PROVIDED DATA —
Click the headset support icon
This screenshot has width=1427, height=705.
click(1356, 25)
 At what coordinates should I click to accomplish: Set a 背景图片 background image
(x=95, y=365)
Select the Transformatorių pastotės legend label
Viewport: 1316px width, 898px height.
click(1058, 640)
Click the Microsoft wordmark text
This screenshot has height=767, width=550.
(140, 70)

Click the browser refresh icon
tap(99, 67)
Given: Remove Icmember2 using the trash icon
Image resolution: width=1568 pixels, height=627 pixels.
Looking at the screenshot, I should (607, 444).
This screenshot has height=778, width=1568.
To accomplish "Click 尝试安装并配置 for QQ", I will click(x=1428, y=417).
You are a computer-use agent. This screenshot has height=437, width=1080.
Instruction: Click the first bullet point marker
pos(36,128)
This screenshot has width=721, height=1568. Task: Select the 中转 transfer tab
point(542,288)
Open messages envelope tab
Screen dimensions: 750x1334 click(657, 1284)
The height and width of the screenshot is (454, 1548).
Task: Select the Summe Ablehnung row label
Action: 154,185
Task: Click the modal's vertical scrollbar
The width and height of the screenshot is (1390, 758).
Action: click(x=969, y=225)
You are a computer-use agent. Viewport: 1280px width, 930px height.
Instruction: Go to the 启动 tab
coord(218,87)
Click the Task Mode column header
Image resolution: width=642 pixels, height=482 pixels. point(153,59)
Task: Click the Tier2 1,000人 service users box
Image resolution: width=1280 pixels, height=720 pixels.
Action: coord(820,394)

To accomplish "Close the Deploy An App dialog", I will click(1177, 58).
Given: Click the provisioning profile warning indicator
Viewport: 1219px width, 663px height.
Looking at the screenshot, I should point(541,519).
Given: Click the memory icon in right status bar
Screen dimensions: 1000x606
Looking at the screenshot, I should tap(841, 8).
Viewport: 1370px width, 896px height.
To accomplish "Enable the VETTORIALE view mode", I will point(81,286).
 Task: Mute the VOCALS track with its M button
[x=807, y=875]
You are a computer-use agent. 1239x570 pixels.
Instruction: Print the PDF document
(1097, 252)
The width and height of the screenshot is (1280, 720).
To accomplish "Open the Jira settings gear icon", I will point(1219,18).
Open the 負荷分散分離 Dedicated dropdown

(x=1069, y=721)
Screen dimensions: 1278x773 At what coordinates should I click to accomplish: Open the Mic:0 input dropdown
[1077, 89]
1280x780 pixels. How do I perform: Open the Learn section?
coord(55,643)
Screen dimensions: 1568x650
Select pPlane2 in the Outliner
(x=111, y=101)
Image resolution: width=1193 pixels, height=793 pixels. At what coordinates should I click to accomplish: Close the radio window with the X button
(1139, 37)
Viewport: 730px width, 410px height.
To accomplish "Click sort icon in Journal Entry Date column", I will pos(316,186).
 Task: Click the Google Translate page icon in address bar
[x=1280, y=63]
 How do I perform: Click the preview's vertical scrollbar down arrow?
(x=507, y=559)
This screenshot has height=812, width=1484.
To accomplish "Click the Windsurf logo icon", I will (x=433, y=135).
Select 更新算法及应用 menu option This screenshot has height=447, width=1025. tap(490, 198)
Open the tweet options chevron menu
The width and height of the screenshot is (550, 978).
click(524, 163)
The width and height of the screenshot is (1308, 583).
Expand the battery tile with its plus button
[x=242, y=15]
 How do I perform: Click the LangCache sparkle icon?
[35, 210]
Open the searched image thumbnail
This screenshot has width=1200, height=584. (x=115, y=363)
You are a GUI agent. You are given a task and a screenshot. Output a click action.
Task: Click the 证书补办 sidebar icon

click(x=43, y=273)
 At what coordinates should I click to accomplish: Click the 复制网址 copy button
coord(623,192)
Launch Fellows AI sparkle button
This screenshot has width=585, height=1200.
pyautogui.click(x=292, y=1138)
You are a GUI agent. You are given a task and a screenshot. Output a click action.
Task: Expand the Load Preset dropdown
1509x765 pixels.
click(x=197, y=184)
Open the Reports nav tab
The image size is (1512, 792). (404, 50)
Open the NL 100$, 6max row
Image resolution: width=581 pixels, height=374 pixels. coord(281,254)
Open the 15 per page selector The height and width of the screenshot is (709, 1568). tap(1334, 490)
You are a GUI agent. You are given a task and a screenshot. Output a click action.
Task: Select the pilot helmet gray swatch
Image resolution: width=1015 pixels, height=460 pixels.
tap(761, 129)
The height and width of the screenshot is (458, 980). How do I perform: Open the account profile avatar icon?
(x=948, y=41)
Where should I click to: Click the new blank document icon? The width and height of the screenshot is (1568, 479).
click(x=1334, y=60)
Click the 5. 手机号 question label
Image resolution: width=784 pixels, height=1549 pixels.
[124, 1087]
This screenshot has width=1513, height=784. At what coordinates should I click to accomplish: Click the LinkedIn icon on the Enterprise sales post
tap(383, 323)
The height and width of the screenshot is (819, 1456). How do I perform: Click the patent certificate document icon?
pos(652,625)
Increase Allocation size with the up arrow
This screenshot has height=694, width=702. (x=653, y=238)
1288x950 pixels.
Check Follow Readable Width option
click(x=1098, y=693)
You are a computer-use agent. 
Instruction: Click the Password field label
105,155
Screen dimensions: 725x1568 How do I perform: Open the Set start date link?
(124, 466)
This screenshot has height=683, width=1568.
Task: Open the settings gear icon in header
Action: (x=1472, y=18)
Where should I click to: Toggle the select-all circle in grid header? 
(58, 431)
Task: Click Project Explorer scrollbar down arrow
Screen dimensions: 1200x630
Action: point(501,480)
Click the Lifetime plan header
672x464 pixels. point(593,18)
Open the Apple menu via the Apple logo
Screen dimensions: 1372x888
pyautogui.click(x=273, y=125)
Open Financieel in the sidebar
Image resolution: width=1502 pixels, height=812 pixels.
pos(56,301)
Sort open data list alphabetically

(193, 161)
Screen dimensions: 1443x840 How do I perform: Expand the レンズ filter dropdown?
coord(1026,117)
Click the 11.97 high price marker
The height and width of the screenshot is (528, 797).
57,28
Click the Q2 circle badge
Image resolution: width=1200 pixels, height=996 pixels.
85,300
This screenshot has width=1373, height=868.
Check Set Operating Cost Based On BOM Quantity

PROBLEM TO SOLVE — Rewrite the records above, replacing "headset" with "headphone" and leaving every other part unchanged.

SOLUTION TO THE EXERCISE —
Click the headphone support icon
This screenshot has width=1427, height=705.
click(1356, 25)
 At what coordinates should I click to accomplish: Set a 背景图片 background image
(x=95, y=365)
Select the Transformatorių pastotės legend label
Viewport: 1316px width, 898px height.
click(1058, 640)
Click the Microsoft wordmark text
This screenshot has height=767, width=550.
(140, 70)

Click the browser refresh icon
tap(99, 67)
Given: Remove Icmember2 using the trash icon
Image resolution: width=1568 pixels, height=627 pixels.
Looking at the screenshot, I should (607, 444).
This screenshot has height=778, width=1568.
To accomplish "Click 尝试安装并配置 for QQ", I will click(x=1428, y=417).
You are a computer-use agent. This screenshot has height=437, width=1080.
Instruction: Click the first bullet point marker
pos(36,128)
This screenshot has width=721, height=1568. Task: Select the 中转 transfer tab
point(542,288)
Open messages envelope tab
Screen dimensions: 750x1334 click(657, 1284)
The height and width of the screenshot is (454, 1548).
Task: Select the Summe Ablehnung row label
Action: 154,185
Task: Click the modal's vertical scrollbar
The width and height of the screenshot is (1390, 758).
Action: click(x=969, y=225)
You are a computer-use agent. Viewport: 1280px width, 930px height.
Instruction: Go to the 启动 tab
coord(218,87)
Click the Task Mode column header
Image resolution: width=642 pixels, height=482 pixels. point(153,59)
Task: Click the Tier2 1,000人 service users box
Image resolution: width=1280 pixels, height=720 pixels.
Action: coord(820,394)

To accomplish "Close the Deploy An App dialog", I will click(1177, 58).
Given: Click the provisioning profile warning indicator
Viewport: 1219px width, 663px height.
Looking at the screenshot, I should point(541,519).
Given: Click the memory icon in right status bar
Screen dimensions: 1000x606
Looking at the screenshot, I should tap(841, 8).
Viewport: 1370px width, 896px height.
To accomplish "Enable the VETTORIALE view mode", I will point(81,286).
 Task: Mute the VOCALS track with its M button
[x=807, y=875]
You are a computer-use agent. 1239x570 pixels.
Instruction: Print the PDF document
(1097, 252)
The width and height of the screenshot is (1280, 720).
To accomplish "Open the Jira settings gear icon", I will point(1219,18).
Open the 負荷分散分離 Dedicated dropdown

(x=1069, y=721)
Screen dimensions: 1278x773 At what coordinates should I click to accomplish: Open the Mic:0 input dropdown
[1077, 89]
1280x780 pixels. How do I perform: Open the Learn section?
coord(55,643)
Screen dimensions: 1568x650
Select pPlane2 in the Outliner
(x=111, y=101)
Image resolution: width=1193 pixels, height=793 pixels. At what coordinates should I click to accomplish: Close the radio window with the X button
(1139, 37)
Viewport: 730px width, 410px height.
To accomplish "Click sort icon in Journal Entry Date column", I will pos(316,186).
 Task: Click the Google Translate page icon in address bar
[x=1280, y=63]
 How do I perform: Click the preview's vertical scrollbar down arrow?
(x=507, y=559)
This screenshot has height=812, width=1484.
To accomplish "Click the Windsurf logo icon", I will (x=433, y=135).
Select 更新算法及应用 menu option This screenshot has height=447, width=1025. tap(490, 198)
Open the tweet options chevron menu
The width and height of the screenshot is (550, 978).
click(524, 163)
The width and height of the screenshot is (1308, 583).
Expand the battery tile with its plus button
[x=242, y=15]
 How do I perform: Click the LangCache sparkle icon?
[35, 210]
Open the searched image thumbnail
This screenshot has width=1200, height=584. (x=115, y=363)
You are a GUI agent. You are given a task and a screenshot. Output a click action.
Task: Click the 证书补办 sidebar icon

click(x=43, y=273)
 At what coordinates should I click to accomplish: Click the 复制网址 copy button
coord(623,192)
Launch Fellows AI sparkle button
This screenshot has width=585, height=1200.
pyautogui.click(x=292, y=1138)
You are a GUI agent. You are given a task and a screenshot. Output a click action.
Task: Expand the Load Preset dropdown
1509x765 pixels.
click(x=197, y=184)
Open the Reports nav tab
The image size is (1512, 792). (404, 50)
Open the NL 100$, 6max row
Image resolution: width=581 pixels, height=374 pixels. coord(281,254)
Open the 15 per page selector The height and width of the screenshot is (709, 1568). tap(1334, 490)
You are a GUI agent. You are given a task and a screenshot. Output a click action.
Task: Select the pilot helmet gray swatch
Image resolution: width=1015 pixels, height=460 pixels.
tap(761, 129)
The height and width of the screenshot is (458, 980). How do I perform: Open the account profile avatar icon?
(x=948, y=41)
Where should I click to: Click the new blank document icon? The width and height of the screenshot is (1568, 479).
click(x=1334, y=60)
Click the 5. 手机号 question label
Image resolution: width=784 pixels, height=1549 pixels.
[124, 1087]
This screenshot has width=1513, height=784. At what coordinates should I click to accomplish: Click the LinkedIn icon on the Enterprise sales post
tap(383, 323)
The height and width of the screenshot is (819, 1456). How do I perform: Click the patent certificate document icon?
pos(652,625)
Increase Allocation size with the up arrow
This screenshot has height=694, width=702. (x=653, y=238)
1288x950 pixels.
Check Follow Readable Width option
click(x=1098, y=693)
You are a computer-use agent. 
Instruction: Click the Password field label
105,155
Screen dimensions: 725x1568 How do I perform: Open the Set start date link?
(124, 466)
This screenshot has height=683, width=1568.
Task: Open the settings gear icon in header
Action: (x=1472, y=18)
Where should I click to: Toggle the select-all circle in grid header? 
(58, 431)
Task: Click Project Explorer scrollbar down arrow
Screen dimensions: 1200x630
Action: point(501,480)
Click the Lifetime plan header
672x464 pixels. point(593,18)
Open the Apple menu via the Apple logo
Screen dimensions: 1372x888
pyautogui.click(x=273, y=125)
Open Financieel in the sidebar
Image resolution: width=1502 pixels, height=812 pixels.
pos(56,301)
Sort open data list alphabetically

(193, 161)
Screen dimensions: 1443x840 How do I perform: Expand the レンズ filter dropdown?
coord(1026,117)
Click the 11.97 high price marker
The height and width of the screenshot is (528, 797).
57,28
Click the Q2 circle badge
Image resolution: width=1200 pixels, height=996 pixels.
85,300
This screenshot has width=1373, height=868.
Check Set Operating Cost Based On BOM Quantity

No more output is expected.